Thompson’s current research focuses on the role that metabolic changes play in the origin and progression of cancer. He has also done pioneering research on the genes that control programmed cell death apoptosis and how the misregulation of such genes can contribute to cancer.[2]

Thompson elucidated processes that shape lymphocyte development and immune system homeostasis.

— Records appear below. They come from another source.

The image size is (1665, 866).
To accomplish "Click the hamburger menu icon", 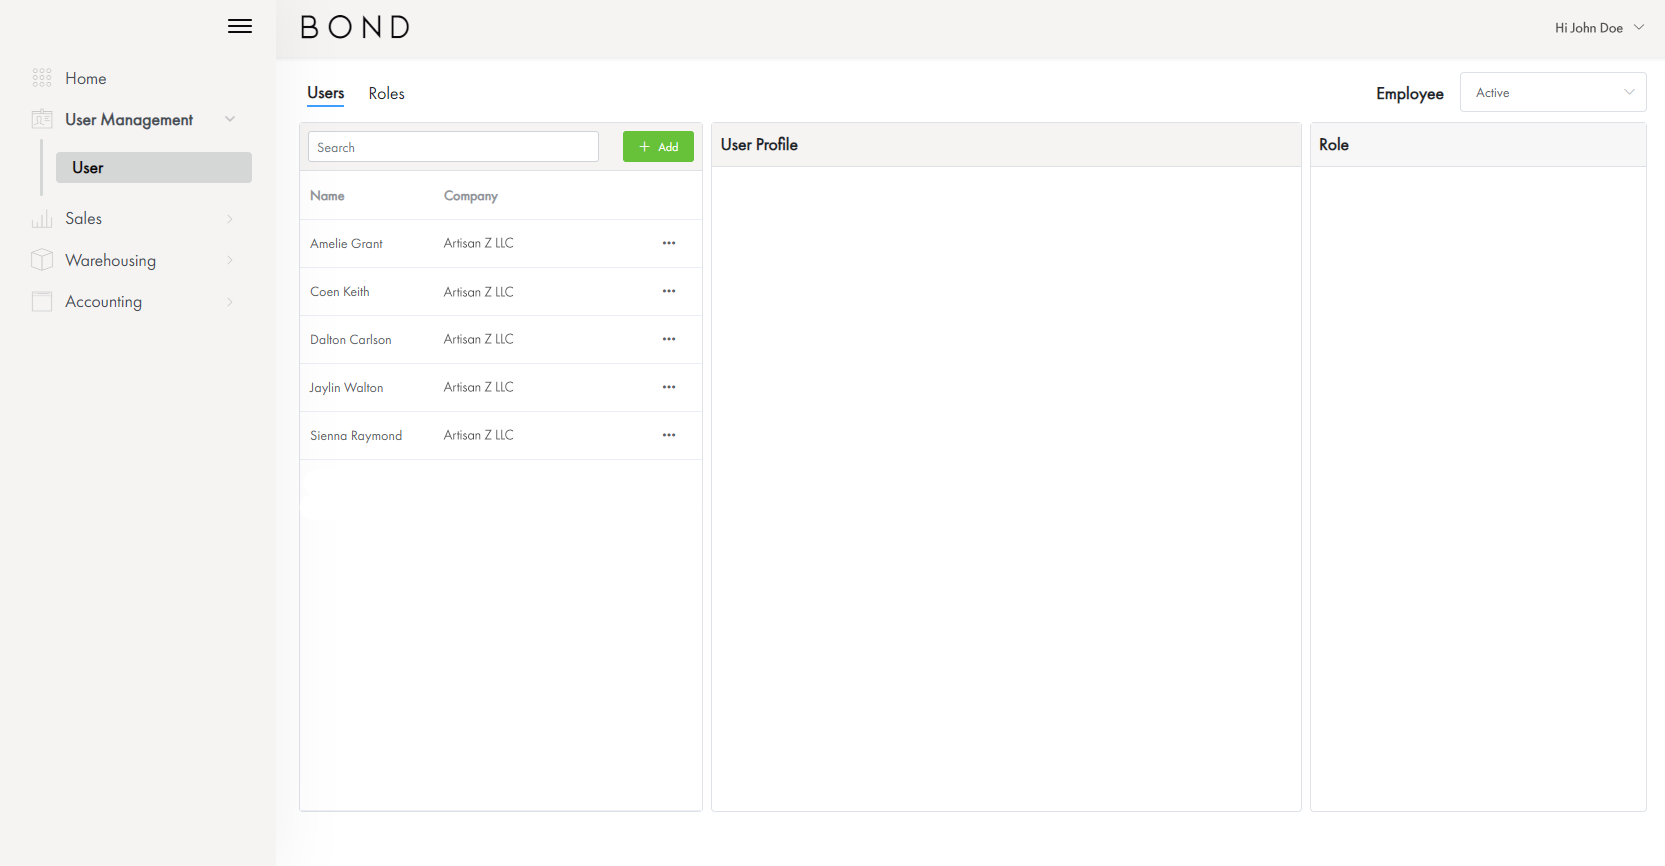I will (240, 27).
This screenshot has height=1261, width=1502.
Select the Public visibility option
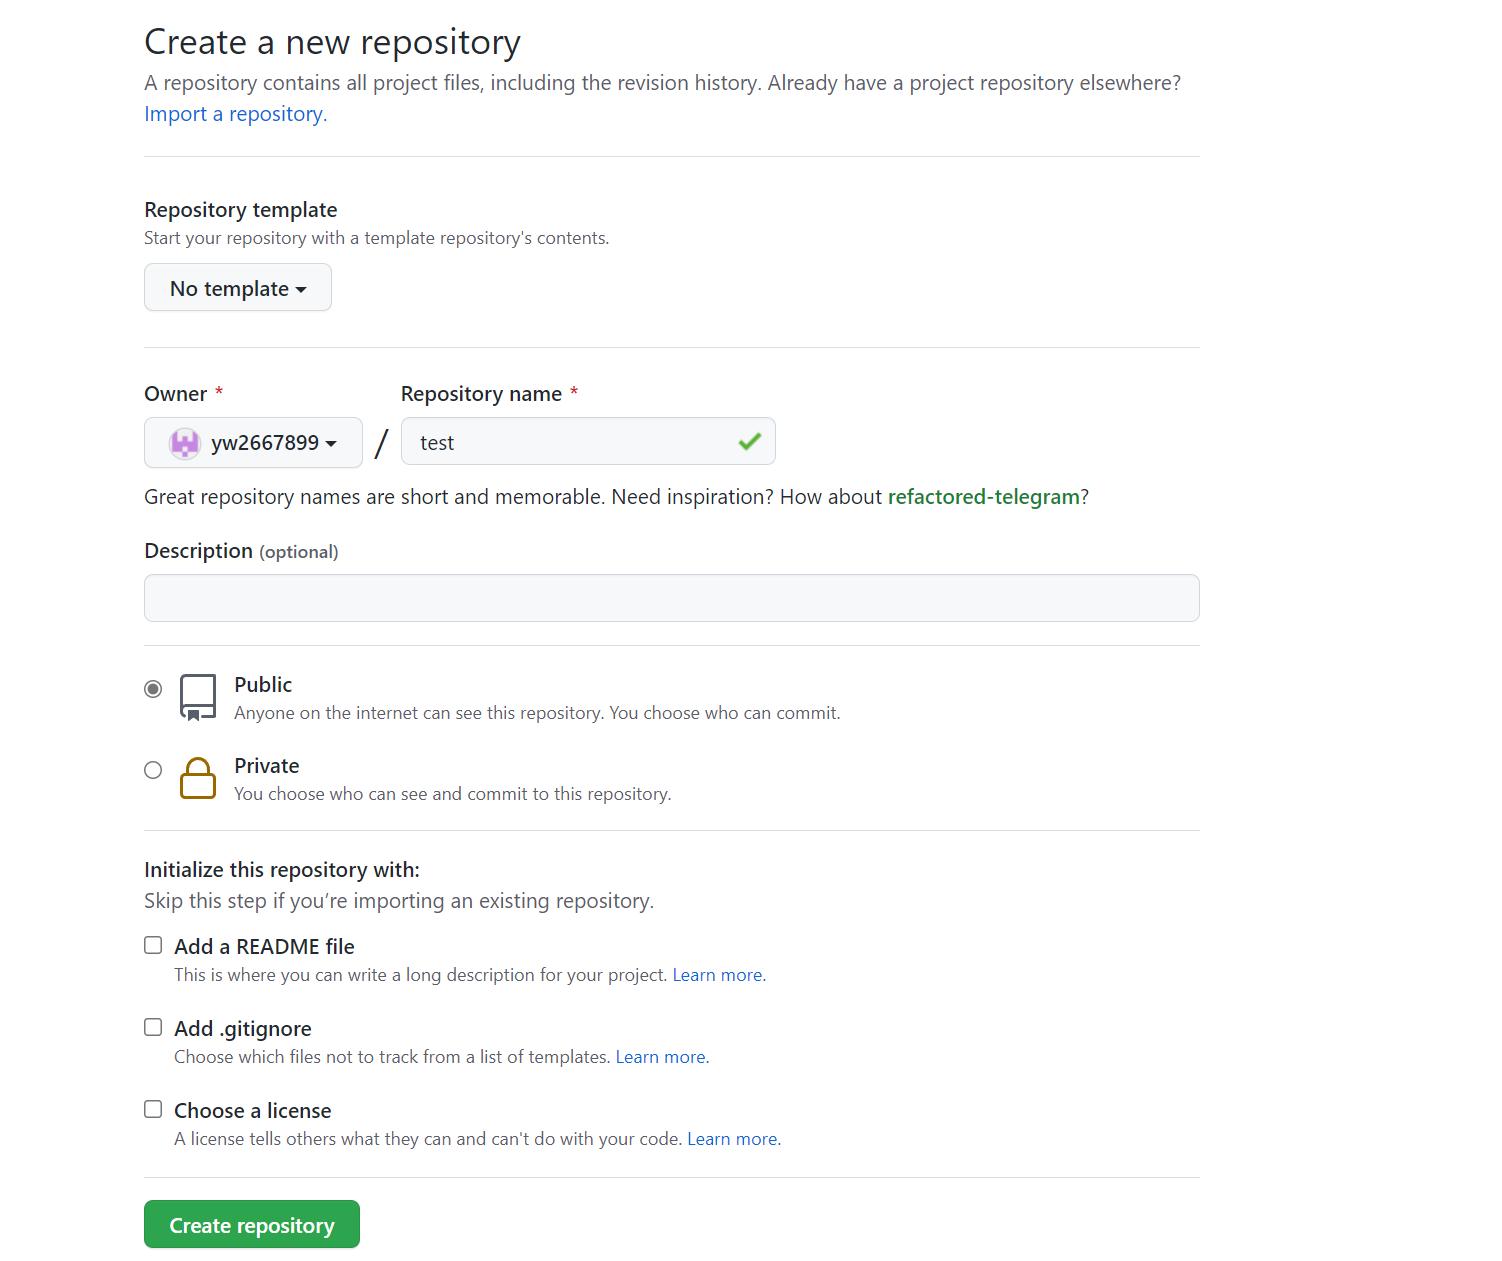[152, 688]
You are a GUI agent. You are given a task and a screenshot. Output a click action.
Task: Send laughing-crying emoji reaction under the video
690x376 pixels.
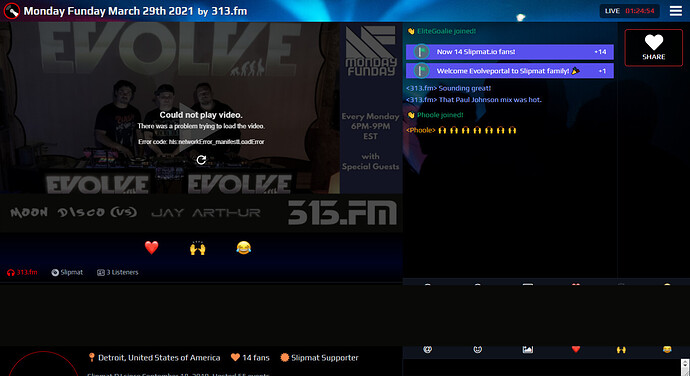(x=243, y=248)
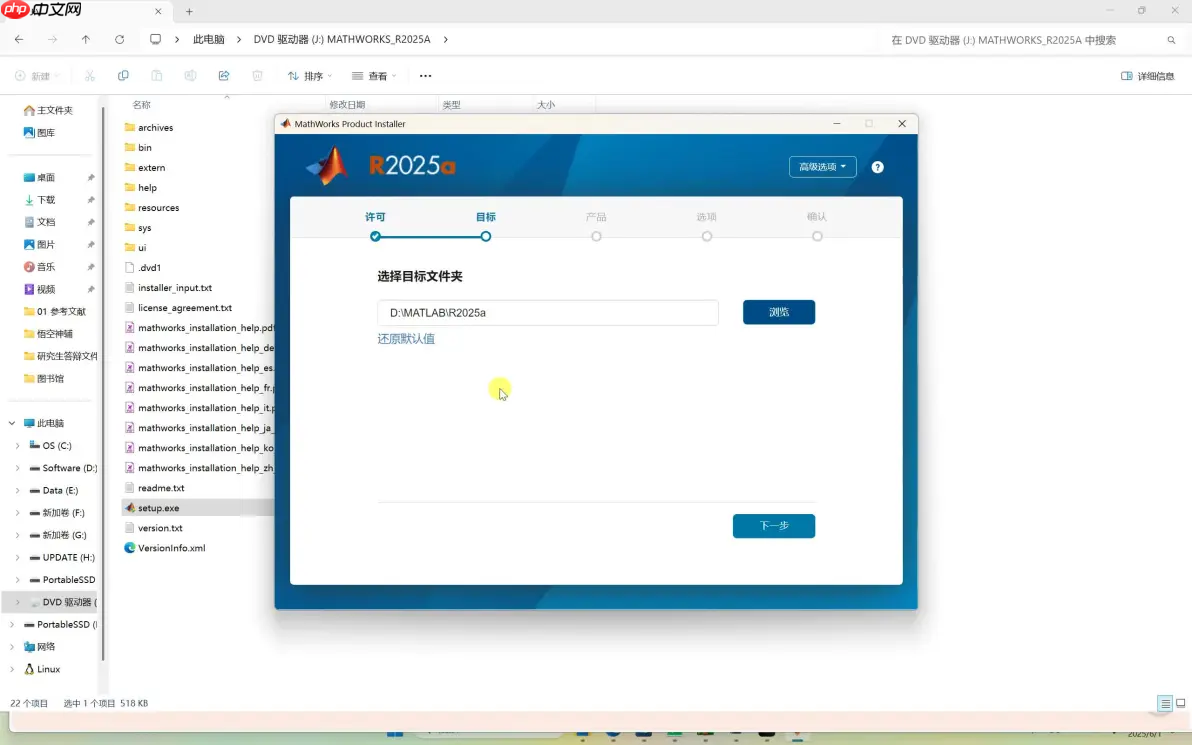Image resolution: width=1192 pixels, height=745 pixels.
Task: Select the Cut icon in Explorer toolbar
Action: [x=88, y=75]
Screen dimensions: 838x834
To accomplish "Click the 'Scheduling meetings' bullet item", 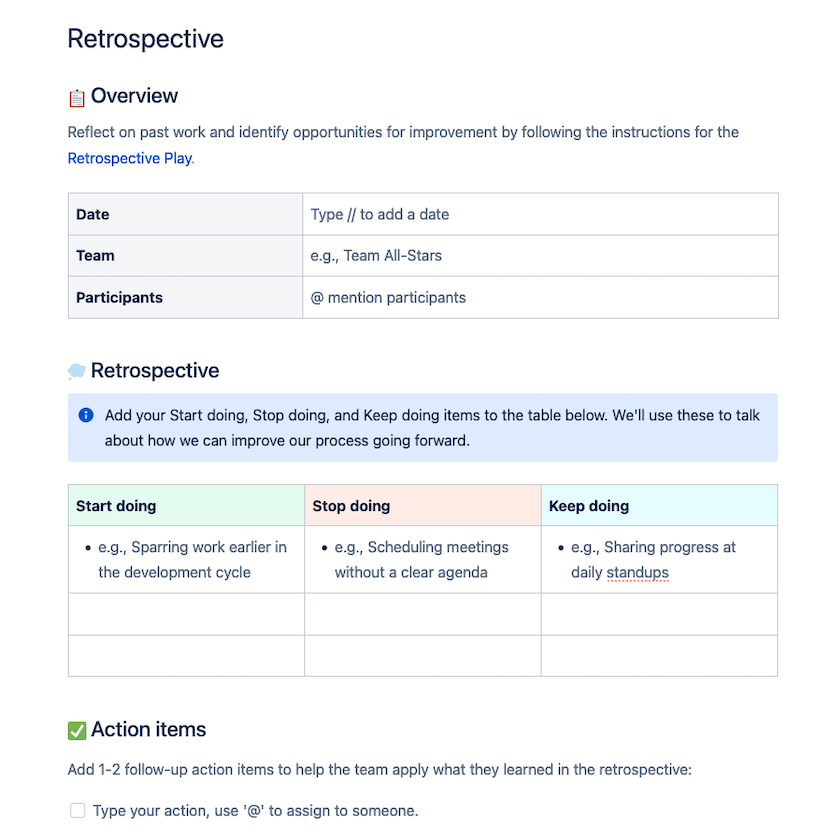I will point(421,560).
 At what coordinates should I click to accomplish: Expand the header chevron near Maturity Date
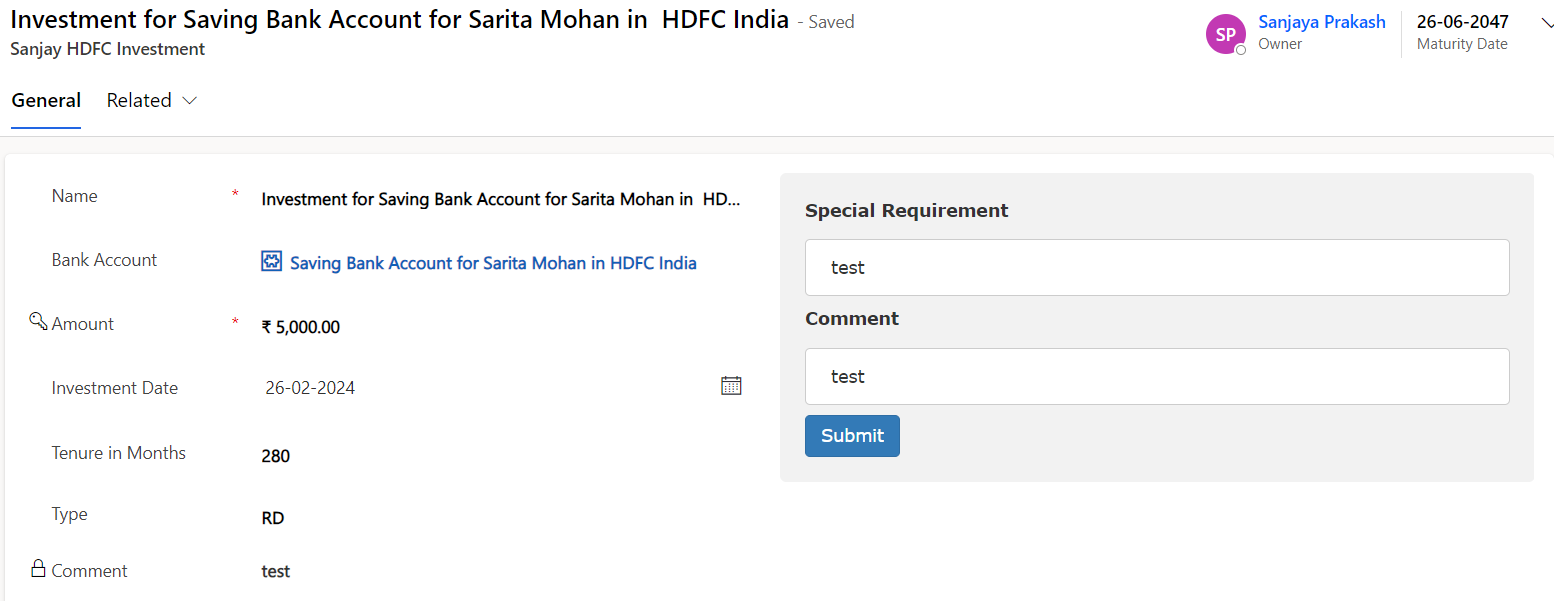[x=1547, y=23]
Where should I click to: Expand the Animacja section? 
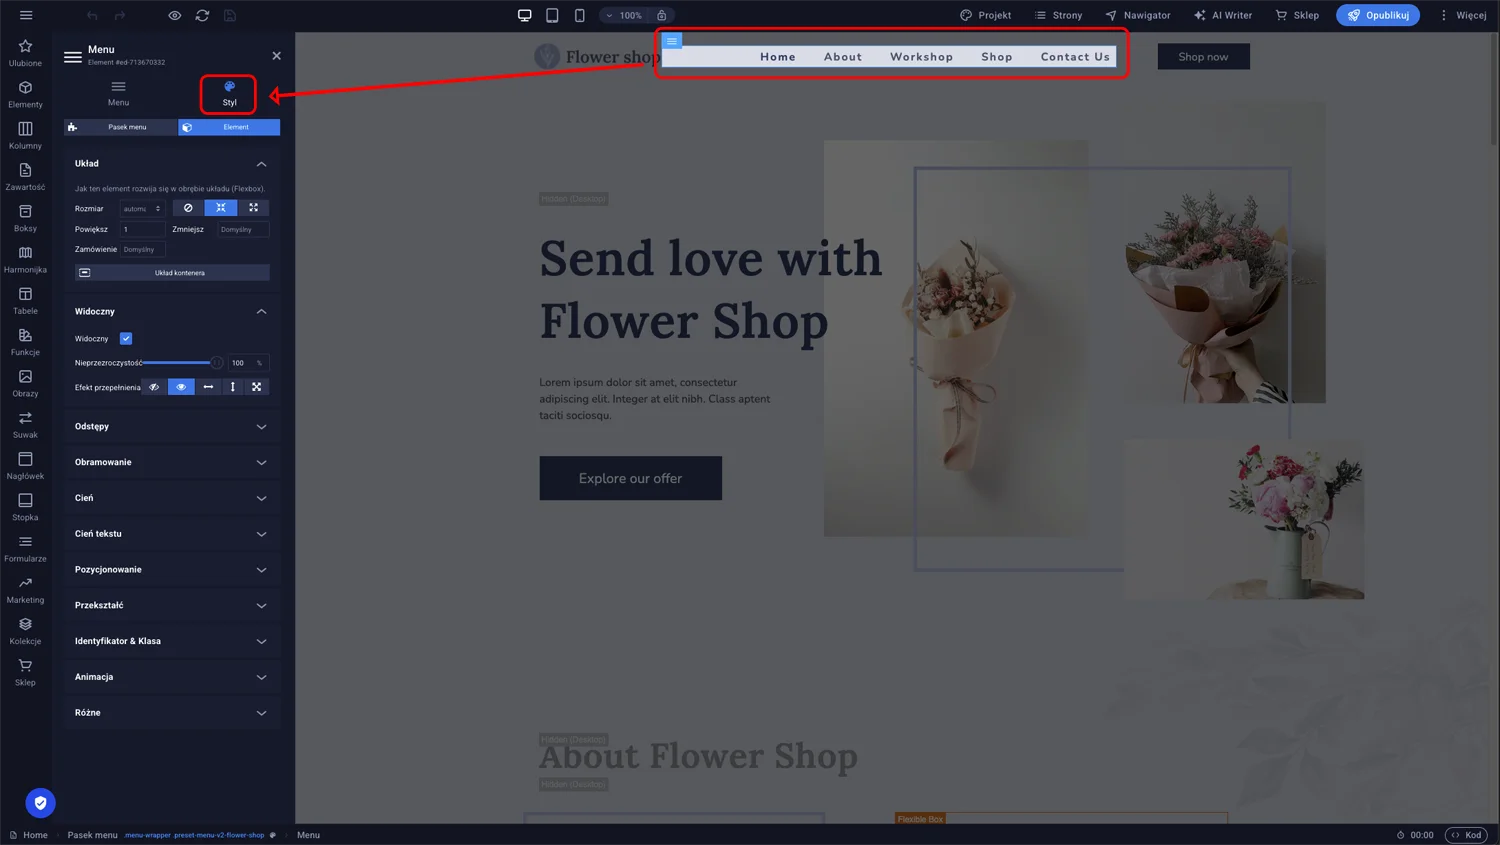coord(170,677)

He demonstrated that Bcl-2 family members regulate intracellular membrane integrity, and also discovered the Bcl-2-related gene Bcl-xL, establishing that this gene family has pro-apoptotic, as well as anti-apoptotic, members.[3]

In earlier work he contributed to the development of innovative treatments for autoimmune diseases and leukemia. [4]

His later work has focused on the role of the genetic regulation of apoptosis. His current work focuses with the relationship between metabolic changes and the origin and progression of cancer.[5]

Dispute with University of Pennsylvania

In December 2011, The University and its Abramson Family Cancer Research Institute sued Thompson after his move to Sloan-Kettering, charging that he had made use of research conducted at the University of Pennsylvania to start a biotechnnology company, Agios Pharmaceuticals that Thompson had co-founded in 2007 while still at the University [6]

The suit was settled with an agreement whose terms were not announced in detail, but which the New York Times considered to indicate would provide a financial benefit to the University of Pennsylvania only if there were actually commercially successful products.[7][8]

Awards

He is a member of both the Institute of Medicine and the National Academy of Sciences.